純利益で前期に計上した固定資産売却益による特別利益が剥落しており、
減益となっていますが、これも業績予想にはもちろん織り込み済みですし、
特段問題があるものではありません。
純利益が落ちると、EPSが落ちるので指標面での見た目も
あまりよろしくありませんが、
経常利益までが順調に伸長しており、中身も順調のため問題ないと認識しています。

決算短信の記載もミニマム記載であまり論点がありませんが、
MAをしたCRO事業のメドファイルズ社も順調のようで、
かつ先日の事業説明会で見聞きした情報でも、
適度な距離感で管理と委譲のバランスを取っており、
きめ細かく経営をされている印象を受けています。

決算の内容は、数値を見ると利益項目がやや上振れしている印象もありますが、
全体としては既定路線の範囲内だと思います。
総合評価は「3」(想定通り)です。



2.定量数値の確認


(1)売上・利益の状況

■売上-粗利率
2475_WDBHD(19年3月期_1Q単計)売上-粗利推移

売上の伸びも順調ですが、粗利率も過去最高を更新し、25.8%となっています。
前4Qの粗利率の落ち込みは特別賞与のためですから特異的なものになっています。
順調の一言です。


■販管費
2475_WDBHD(19年3月期_1Q単計)販管費推移

販管費の動向も適正な範囲で推移しており、売上の伸長に伴い、
過去最低水準となっています。
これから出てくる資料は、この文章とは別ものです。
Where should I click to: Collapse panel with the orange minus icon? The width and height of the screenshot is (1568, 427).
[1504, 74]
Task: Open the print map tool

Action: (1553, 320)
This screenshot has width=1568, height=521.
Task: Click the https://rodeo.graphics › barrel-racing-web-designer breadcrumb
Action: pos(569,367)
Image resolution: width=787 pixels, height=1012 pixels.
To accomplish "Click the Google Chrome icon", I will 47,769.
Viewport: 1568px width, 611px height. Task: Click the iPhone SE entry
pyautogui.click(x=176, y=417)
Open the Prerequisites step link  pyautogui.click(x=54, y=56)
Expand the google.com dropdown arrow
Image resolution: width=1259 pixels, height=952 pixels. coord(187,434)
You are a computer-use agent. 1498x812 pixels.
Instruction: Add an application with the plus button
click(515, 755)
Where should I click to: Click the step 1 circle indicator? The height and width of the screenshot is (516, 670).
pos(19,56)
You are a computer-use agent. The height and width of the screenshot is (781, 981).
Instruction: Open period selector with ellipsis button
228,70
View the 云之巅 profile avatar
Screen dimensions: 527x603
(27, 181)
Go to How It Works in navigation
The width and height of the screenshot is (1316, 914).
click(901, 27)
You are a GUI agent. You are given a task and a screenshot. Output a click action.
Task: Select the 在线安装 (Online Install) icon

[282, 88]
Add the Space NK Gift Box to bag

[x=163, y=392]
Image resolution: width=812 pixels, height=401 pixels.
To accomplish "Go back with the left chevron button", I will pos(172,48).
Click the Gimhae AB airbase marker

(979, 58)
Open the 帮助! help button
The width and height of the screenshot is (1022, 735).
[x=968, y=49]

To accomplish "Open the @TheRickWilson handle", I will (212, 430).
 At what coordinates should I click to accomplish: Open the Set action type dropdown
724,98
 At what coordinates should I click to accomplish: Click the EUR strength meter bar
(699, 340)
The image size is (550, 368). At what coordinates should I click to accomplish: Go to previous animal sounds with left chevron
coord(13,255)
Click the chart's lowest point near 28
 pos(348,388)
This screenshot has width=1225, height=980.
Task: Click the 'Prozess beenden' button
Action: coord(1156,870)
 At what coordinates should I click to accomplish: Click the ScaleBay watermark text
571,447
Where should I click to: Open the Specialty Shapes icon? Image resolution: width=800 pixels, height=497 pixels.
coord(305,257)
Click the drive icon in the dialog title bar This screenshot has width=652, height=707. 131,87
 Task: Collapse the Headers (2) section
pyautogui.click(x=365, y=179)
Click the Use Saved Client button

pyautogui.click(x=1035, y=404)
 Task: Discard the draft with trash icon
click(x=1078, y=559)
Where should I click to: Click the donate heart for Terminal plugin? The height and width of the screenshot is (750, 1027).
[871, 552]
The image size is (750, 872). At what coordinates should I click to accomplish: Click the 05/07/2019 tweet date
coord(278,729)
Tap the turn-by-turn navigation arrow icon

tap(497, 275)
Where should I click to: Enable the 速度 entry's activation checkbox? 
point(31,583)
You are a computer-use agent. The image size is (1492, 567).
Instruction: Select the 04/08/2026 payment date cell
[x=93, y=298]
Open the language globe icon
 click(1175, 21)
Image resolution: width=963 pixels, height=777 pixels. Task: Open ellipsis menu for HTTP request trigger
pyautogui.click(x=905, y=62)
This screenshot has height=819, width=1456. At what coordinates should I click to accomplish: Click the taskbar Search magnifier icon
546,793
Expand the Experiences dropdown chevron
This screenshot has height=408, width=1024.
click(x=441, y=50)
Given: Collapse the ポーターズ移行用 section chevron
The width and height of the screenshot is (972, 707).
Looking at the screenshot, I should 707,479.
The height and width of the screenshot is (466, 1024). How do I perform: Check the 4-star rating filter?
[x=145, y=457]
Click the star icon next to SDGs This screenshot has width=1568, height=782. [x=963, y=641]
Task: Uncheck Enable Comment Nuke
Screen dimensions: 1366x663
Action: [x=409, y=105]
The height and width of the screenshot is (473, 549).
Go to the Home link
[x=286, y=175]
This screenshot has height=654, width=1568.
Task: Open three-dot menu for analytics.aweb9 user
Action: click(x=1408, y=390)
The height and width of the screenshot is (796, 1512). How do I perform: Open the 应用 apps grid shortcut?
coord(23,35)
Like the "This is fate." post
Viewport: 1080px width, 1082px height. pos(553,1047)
(前期3Qが最低でした)
こちらも研修体制などを整えている中で、
相応の販管費支出をしているものと思いますが、
うまく売上全体の増加に沿ってコントロールされている印象です。


■純利益-EPS
2475_WDBHD(19年3月期_1Q単計)純利益-EPS推移

前期に特別利益の計上がありました。
この特殊要因を除くと、税引き前純利益は1,017百万円となります。
今期が1,274百万円ですから伸長率は25.3%となっておりやはり問題ありません。



(2)今期予想について

上期計画から逆算して2Q単のハードルを確認しておきます。

売上    : 10,331百万円
営業利益 : 1,001百万円(利益率:9.7%)

前期の2Q単の実績は以下の通りです。

売上    : 9,428百万円
営業利益 : 1,085百万円(利益率:11.5%)

というわけで9.6%の増収、7.7%の減益ということになります。


売上の1Qの伸長の背景にはMAの寄与もあり、
また同社の売上構造の多くが安定的な要素でもあるので、
1Q→2Qで伸長率が大きく変わるようなこともないと思います。

となると、1Q程ではないにしても10%超程度の増収は可能かなという感覚で、
売上は10,500百万円で利益率も12%程度とみると1,260百万円位かなと思います。
すると、上期着地としては、
売上20,800百万円、営業利益2,520百万円くらいではないでしょうか。
期を追うごとに少しずつ積み上がっていくことは未考慮ですので、
やや保守的なものかもしれません。

計画に対しては、売上はほぼ計画通り、営業利益で12%程度の上振れで、
修正基準にはいかないため、修正はもちろんなしです。
(基準内であれば修正はしない会社の印象です、というか会社方針ですね(笑))

ただ、当然スポット案件の影響や施策的な要素もあるので、
この皮算用は所詮は皮算用ですけどね。


3.定性情報の確認

直近の事も含めて、事業説明会の記事で色々書いたので、
ここでは割愛します。







4.その他情報の確認


(1)株価推移の状況

2475_WDBHD(19年3月期_1Q単)株価推移


株価は高いですね。
気持ち的にはもっともっと買いたいのですけど、
さすがに、ですね(笑)。


(2)IR照会の状況

今回は照会をしていません。
特段懸念点も確認点もありませんでした。



5.さいごに

とりあえず、週末のうちにUPしようと書いたのですが、
あまり論点のない決算で、退屈な記事になりました。(いつもですね。)
まぁこういう決算の方がいいんですけどね。